Cohere's North Mini Code is a 30B open MoE built for coding agents
Cohere Labs released North Mini Code, the company's first developer-focused model, under Apache 2.0. It's a 30B-parameter mixture of experts with 3B active per token, sized for coding agents rather than chat. On the Artificial Analysis Coding Index it scores 33.4, ahead of much larger models including Nvidia's Nemotron 3 Super at 120B and Mistral Small at 119B. On SWE-Bench Verified it hits 80.2% pass@10 after supervised fine-tuning, and on Terminal-Bench v2 it lands at 55.1% pass@10, with an extra 7.9 absolute points on pass@1 after reinforcement learning with verifiable rewards.

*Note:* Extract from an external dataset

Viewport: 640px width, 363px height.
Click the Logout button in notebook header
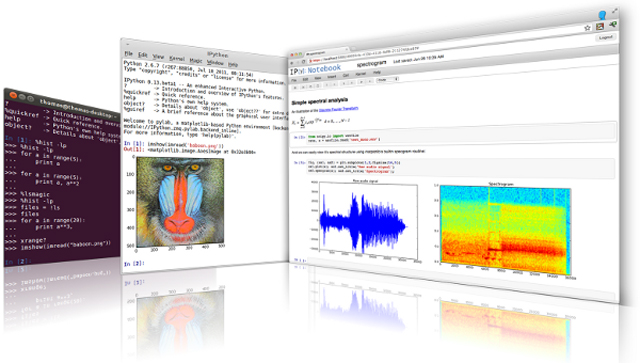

The training story is the unusual part. Cohere ran two stages of SFT followed by RLVR on more than 70,000 containerized agentic tasks drawn from roughly 5,000 repositories. They also trained the model on multiple agent scaffolds in parallel, including SWE-Agent, mini-SWE-Agent, and OpenCode, so it isn't tuned to a single harness. The context window during RL was 128K. The result is a small-active-parameter model that runs cheaply in an agent loop while staying robust to whichever loop you build around it.
Why it matters
If you ship a coding agent, the question this raises is whether you can drop in a 3B-active open model for your inner loop and keep the bigger closed models only for the hard cases. North Mini Code's numbers suggest the answer is yes for a wide slice of tasks, and the multi-scaffold training reduces lock-in to whichever harness you started with. Apache 2.0 means you can fine-tune and self-host without legal review.